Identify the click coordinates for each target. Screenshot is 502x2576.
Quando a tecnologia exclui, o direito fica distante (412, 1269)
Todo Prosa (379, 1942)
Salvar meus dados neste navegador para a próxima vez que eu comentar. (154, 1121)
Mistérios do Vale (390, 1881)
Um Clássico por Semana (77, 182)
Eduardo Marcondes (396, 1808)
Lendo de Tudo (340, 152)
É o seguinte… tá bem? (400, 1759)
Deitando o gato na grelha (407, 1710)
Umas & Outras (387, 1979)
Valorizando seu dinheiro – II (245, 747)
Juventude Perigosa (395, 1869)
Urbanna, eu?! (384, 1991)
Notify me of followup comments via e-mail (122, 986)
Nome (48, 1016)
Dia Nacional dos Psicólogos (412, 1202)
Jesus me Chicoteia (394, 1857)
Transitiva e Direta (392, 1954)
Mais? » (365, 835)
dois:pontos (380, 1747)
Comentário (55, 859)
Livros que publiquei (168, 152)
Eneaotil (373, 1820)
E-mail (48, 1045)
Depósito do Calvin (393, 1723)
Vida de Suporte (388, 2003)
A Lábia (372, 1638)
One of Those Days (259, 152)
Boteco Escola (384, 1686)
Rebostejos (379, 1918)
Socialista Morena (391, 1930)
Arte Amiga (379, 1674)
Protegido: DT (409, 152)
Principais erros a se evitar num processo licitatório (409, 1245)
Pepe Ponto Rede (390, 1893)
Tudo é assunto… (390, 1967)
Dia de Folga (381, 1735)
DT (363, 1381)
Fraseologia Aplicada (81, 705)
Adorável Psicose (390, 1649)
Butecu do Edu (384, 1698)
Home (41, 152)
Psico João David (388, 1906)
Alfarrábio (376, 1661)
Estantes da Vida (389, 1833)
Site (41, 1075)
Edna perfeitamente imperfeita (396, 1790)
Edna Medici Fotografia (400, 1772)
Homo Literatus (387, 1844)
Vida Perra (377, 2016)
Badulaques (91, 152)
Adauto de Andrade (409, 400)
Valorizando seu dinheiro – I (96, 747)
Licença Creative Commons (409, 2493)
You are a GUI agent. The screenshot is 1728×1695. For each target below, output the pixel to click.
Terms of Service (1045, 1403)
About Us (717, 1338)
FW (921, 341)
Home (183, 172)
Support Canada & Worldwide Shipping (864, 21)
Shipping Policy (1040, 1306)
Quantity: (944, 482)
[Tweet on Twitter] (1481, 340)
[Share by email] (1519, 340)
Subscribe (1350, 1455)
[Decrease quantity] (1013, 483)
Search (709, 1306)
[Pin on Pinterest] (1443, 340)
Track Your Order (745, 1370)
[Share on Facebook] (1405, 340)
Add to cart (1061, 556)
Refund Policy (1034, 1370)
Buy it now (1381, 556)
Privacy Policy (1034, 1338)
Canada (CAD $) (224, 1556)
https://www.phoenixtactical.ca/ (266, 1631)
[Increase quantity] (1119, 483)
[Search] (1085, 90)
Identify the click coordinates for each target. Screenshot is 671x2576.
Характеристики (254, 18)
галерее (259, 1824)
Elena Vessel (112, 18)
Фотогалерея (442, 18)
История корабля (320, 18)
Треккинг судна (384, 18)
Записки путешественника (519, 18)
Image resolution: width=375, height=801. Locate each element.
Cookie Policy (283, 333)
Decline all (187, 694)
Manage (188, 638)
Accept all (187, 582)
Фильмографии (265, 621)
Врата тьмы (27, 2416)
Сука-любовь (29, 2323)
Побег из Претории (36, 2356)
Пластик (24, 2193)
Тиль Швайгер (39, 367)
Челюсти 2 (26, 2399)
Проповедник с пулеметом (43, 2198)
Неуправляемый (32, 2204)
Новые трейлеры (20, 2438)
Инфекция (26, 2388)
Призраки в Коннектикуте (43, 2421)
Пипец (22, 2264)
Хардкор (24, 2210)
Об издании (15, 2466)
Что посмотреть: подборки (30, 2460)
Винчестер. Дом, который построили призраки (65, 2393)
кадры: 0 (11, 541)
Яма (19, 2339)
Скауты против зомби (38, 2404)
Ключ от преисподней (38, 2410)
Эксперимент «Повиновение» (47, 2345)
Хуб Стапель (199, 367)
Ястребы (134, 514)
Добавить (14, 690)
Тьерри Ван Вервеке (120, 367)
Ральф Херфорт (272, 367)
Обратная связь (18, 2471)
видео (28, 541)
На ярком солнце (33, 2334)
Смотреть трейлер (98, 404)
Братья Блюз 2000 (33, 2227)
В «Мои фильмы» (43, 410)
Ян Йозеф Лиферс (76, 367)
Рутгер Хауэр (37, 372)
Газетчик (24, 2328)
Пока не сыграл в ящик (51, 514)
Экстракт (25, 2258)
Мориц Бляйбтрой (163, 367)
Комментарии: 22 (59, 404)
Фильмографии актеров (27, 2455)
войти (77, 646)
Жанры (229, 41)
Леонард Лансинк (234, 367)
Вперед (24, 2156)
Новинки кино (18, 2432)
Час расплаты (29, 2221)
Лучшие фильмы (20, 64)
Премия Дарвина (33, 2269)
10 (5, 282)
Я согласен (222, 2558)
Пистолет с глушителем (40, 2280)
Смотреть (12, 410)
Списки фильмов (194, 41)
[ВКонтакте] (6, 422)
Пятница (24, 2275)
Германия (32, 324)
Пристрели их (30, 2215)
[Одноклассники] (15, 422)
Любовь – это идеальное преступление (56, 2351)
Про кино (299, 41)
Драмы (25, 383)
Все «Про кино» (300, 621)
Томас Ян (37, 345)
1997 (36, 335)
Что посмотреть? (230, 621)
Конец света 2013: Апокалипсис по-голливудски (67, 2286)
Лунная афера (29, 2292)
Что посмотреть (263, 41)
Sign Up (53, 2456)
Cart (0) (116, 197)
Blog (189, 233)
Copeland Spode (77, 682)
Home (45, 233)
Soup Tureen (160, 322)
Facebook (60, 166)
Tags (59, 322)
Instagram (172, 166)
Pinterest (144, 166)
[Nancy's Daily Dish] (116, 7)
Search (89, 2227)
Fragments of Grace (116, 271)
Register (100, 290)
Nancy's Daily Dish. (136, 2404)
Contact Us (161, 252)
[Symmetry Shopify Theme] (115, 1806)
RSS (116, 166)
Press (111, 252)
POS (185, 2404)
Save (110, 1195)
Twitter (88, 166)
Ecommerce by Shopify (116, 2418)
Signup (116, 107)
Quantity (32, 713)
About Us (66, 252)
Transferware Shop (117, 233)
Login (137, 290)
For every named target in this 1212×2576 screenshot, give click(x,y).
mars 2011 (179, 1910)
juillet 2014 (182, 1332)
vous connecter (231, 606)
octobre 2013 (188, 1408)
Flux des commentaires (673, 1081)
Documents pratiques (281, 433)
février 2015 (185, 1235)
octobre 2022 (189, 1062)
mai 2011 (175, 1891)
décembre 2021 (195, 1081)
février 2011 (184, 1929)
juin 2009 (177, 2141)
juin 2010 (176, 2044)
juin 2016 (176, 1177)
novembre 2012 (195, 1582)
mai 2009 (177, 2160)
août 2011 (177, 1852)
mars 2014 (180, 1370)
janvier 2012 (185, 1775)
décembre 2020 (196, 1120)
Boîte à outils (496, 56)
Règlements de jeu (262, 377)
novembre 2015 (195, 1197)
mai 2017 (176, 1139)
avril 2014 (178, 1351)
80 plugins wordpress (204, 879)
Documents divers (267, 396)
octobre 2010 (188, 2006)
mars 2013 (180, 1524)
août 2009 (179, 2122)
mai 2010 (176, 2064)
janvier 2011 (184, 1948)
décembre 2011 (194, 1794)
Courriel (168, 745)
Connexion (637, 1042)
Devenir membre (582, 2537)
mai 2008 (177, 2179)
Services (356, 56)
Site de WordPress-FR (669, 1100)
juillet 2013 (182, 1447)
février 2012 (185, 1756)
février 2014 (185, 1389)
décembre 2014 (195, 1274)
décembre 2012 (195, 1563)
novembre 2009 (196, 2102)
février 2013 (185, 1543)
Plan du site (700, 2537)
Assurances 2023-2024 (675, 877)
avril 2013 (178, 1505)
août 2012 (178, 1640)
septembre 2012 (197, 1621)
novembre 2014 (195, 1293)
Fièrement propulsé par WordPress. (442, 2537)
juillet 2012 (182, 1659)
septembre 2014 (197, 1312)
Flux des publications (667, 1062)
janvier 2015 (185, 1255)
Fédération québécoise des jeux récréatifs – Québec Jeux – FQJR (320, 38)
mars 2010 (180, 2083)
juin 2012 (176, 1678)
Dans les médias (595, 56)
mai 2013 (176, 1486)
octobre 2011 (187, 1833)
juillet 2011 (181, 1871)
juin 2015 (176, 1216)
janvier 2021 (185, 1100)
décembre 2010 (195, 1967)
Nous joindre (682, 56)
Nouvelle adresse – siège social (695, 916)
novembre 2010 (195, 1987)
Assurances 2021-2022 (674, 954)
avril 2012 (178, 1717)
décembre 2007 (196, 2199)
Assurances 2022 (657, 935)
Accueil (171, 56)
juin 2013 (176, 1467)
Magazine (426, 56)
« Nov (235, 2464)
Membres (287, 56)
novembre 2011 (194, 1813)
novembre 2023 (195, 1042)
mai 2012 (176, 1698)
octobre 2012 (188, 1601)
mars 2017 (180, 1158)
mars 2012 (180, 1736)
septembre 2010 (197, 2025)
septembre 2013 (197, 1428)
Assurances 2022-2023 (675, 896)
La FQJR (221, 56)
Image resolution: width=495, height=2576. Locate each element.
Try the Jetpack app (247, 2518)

● ● ●

Scan the entries above. Copy each line that has the string "octobre".

octobre 2013 (188, 1408)
octobre 2022 (189, 1062)
octobre 2010 (188, 2006)
octobre 2011 (187, 1833)
octobre 2012 (188, 1601)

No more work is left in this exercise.